Most importantly, I’m less susceptible to getting blindsided by my own emotions. I’m riding Space Mountain with my eyes and ears open now, so I’m able to anticipate what’s coming a little better and adapt to it (note: I’ve never actually been to Space Mountain because I prefer actual mountains with many fewer people on them). Ironically – or not – my emotions are generally closer to the surface than they used to be, but I’m less volatile and more able to go with the flow. I’m gentler with my family and less likely to take things out on them most of the time, or to “get cranky” as my mom sometimes says. An innocuous example: I’ve always gotten a little emotional during movies, but I would keep it to myself because I don’t like crying in public, even if the public is just my sister and I lounging on a huge couch; now I might shed actual tears, but I’m not crying you’re crying so it’s ok. Probably the biggest gift of this whole process of becoming more self-compassionate (mindful, kinder, connected) is that I have learned to take myself a little less seriously, which means I can laugh at myself, which means I’m less self-conscious and more likely to have fun…and you see the positive emotional spiral starting.

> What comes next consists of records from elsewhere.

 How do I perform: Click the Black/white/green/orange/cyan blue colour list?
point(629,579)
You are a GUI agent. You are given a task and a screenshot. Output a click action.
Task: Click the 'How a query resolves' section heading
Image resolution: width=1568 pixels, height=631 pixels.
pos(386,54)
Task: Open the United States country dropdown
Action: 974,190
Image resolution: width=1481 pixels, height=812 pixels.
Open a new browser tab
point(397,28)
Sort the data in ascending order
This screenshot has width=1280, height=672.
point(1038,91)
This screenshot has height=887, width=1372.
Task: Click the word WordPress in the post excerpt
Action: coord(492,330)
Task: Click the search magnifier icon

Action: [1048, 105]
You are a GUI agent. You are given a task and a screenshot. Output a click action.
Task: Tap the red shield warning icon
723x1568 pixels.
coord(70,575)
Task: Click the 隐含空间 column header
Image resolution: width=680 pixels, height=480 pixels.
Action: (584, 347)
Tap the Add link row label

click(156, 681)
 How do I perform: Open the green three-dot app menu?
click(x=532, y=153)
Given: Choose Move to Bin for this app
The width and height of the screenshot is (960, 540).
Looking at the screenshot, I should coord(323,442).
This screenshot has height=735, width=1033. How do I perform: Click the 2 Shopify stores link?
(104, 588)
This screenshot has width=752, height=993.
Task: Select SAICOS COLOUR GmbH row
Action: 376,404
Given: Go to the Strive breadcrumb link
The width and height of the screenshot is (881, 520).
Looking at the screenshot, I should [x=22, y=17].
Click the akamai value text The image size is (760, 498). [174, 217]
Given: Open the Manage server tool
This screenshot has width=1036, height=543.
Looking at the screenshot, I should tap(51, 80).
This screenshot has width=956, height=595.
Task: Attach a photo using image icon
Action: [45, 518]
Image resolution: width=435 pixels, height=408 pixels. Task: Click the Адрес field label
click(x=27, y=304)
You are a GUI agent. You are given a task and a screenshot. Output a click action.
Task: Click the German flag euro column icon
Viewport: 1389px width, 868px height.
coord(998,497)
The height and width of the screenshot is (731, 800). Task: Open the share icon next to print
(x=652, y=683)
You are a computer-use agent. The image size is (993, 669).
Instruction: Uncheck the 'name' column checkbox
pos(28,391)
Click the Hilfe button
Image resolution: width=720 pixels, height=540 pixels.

I’m not saying that everyone should meditate. I don’t even believe in the word “should” anymore for most things. Like, I maybe “should” not physically assault someone even if they really deserve it, fair enough. But isn’t it more productive and growth-oriented to say that I could refrain from assaulting someone or that I can in fact refrain from beating someone up and have so far managed to do so (because I’m a big softie, but still)? It’s not a directive, it’s a choice. Just like everyone could meditate or everyone can meditate, and they could learn something about themselves, like how to become aware of their emotions and maybe get some help before they hurt someone. Maybe meditation isn’t their avenue for that, but hopefully they can find theirs should they so choose. Could and can are an exercise in free will, and free will is both the greatest gift and most powerful responsibility that we have as human beings. For me, the application of it is a more interesting and complex and fulfilling way of living my life. Sometimes I do a good job of it, and sometimes not so much. I’d say I’m doing more good than harm, so that’s a start.
Taking time each day to just be – even if it’s most often a swim against the current of my thoughts, trying to reach a rock in the stream to sit on and watch them float by, or an eddy upstream where I can just float in the (I suspect) blissful quiet of an empty mind – is helping me understand what it means to be alive. And, as my meditation endurance grows and I’m able to swim for longer, the likelihood of reaching that sanctuary shore within myself grows with it. I’ll let you know when I get there…except I won’t, because I won’t be thinking about you or swimming or anything. The promise of that is why I meditate.